Make sure `asdf` is installed by following the instructions at [asdf-vm.com](https://asdf-vm.com/guide/getting-started.html).

1. Add the Python plugin:

```bash
asdf plugin-add python
```

2. Install the required Python version:

```bash
asdf install python 3.13.0
```

3. Set the installed version as the local version for the project:

```bash
asdf local python 3.13.0
```

4. Verify the Python version:

```bash
python --version
```

### 2. Install `poetry`
1. Install `poetry` using `asdf`
```bash
asdf plugin-add poetry https://github.com/asdf-community/asdf-poetry.git

asdf install
```

OR

Install Poetry by following the instructions at [python-poetry.org](https://python-poetry.org/docs/#installation).

### 3. Install Dependencies using `poetry`

1. Clone the repository:

```bash
git clone https://github.com/yourusername/billionaires-rag-query.git
cd billionaires-rag-query
```

3. Install the dependencies:

```bash
poetry install
```

This will create a virtual environment and install all required packages.

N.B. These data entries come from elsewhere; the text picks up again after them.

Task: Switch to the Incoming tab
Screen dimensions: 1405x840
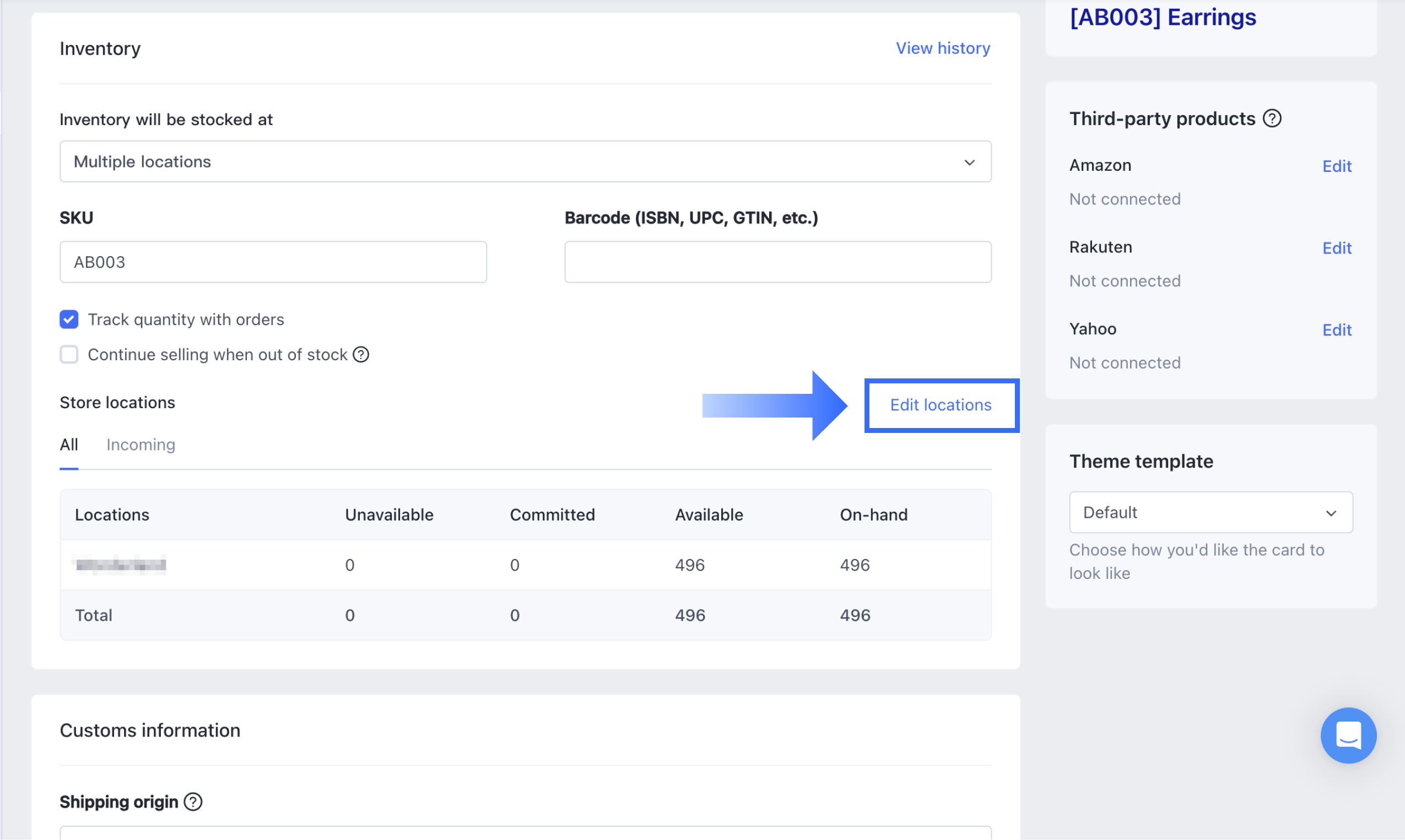Action: pyautogui.click(x=141, y=445)
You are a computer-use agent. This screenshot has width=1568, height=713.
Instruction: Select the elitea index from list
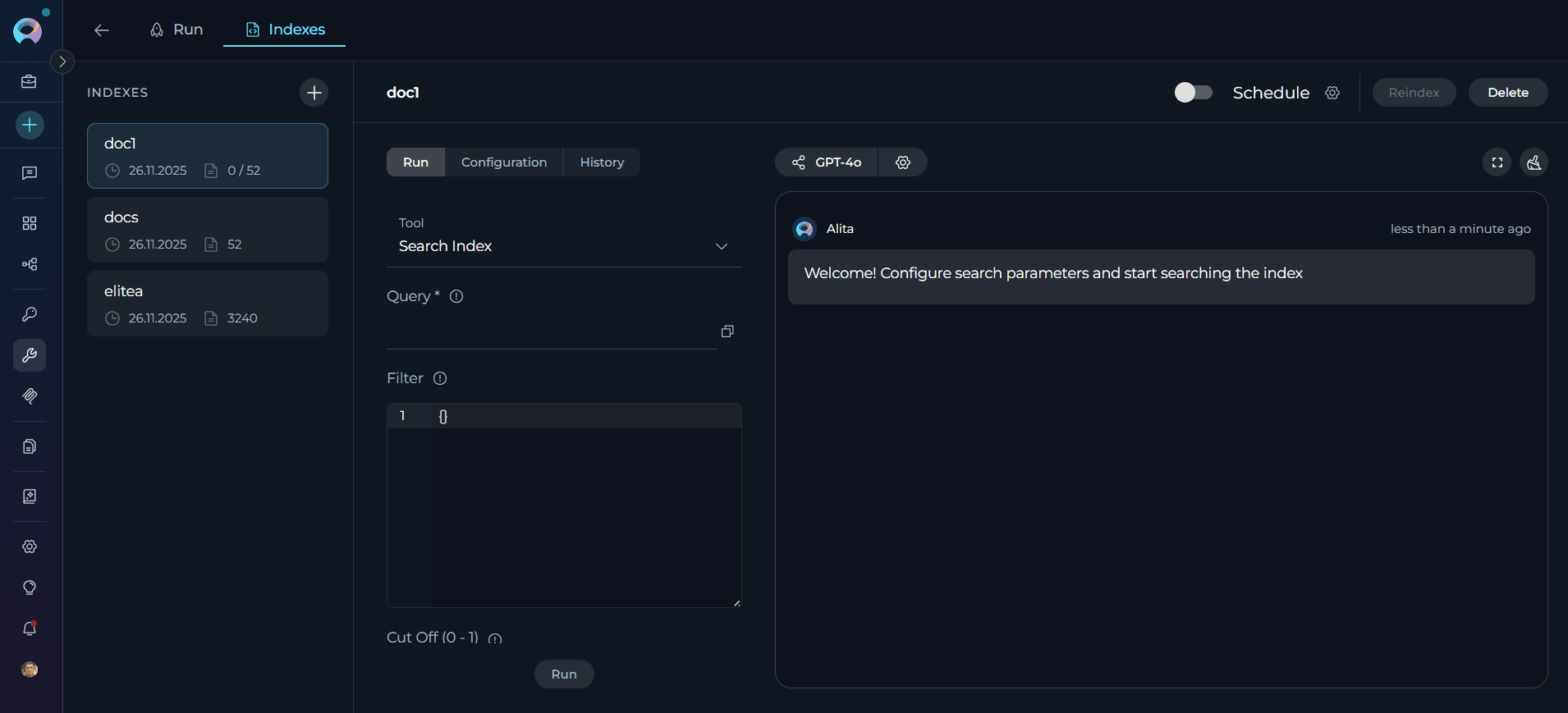click(207, 304)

### 3. Activate the Poetry Environment

To activate the virtual environment managed by Poetry, run:

```bash
poetry shell
```

### 4. Run the Program

Once the Poetry environment is active, run the program using:

```bash
poetry run python main.py
```

## Usage

### 1. Prepare the Environment

Set up libraries for table extraction and tabular display:

```python
import pandas as pd
from beautifultable import BeautifulTable
import camelot
```

### 2. Extract Billionaires Data

Use Camelot to extract the billionaires list from a PDF file:

```python
df = get_tables("./World_Billionaires_Wikipedia.pdf", pages=[3])
```

### 3. Convert Data Formats

Convert the extracted tables into various formats like JSON, CSV, Markdown, and more:

```python
eval_df = prepare_data_formats(df)
```

### 4. Query with LLMs

Set up a connection to an OpenAI model and run queries using the tabular data as context:

```python
query = "Who is the richest person in 2023?"
result_df = run_question_test(query, eval_df)
```

### 5. Display Results

Display the LLM's response for each data format:

```python
table = BeautifulTableformat(query, result_df, 150)
print(table)
```

## Example Output

- **Query**: "What is Elon Musk's net worth?"
- **Output**: A table displaying responses for each data format, showing the model's ability to interpret and respond accurately based on the billionaires list.

## Contributing

Contributions are welcome! Please fork the repository and create a pull request with your improvements or bug fixes.

## License

This project is licensed under the MIT License.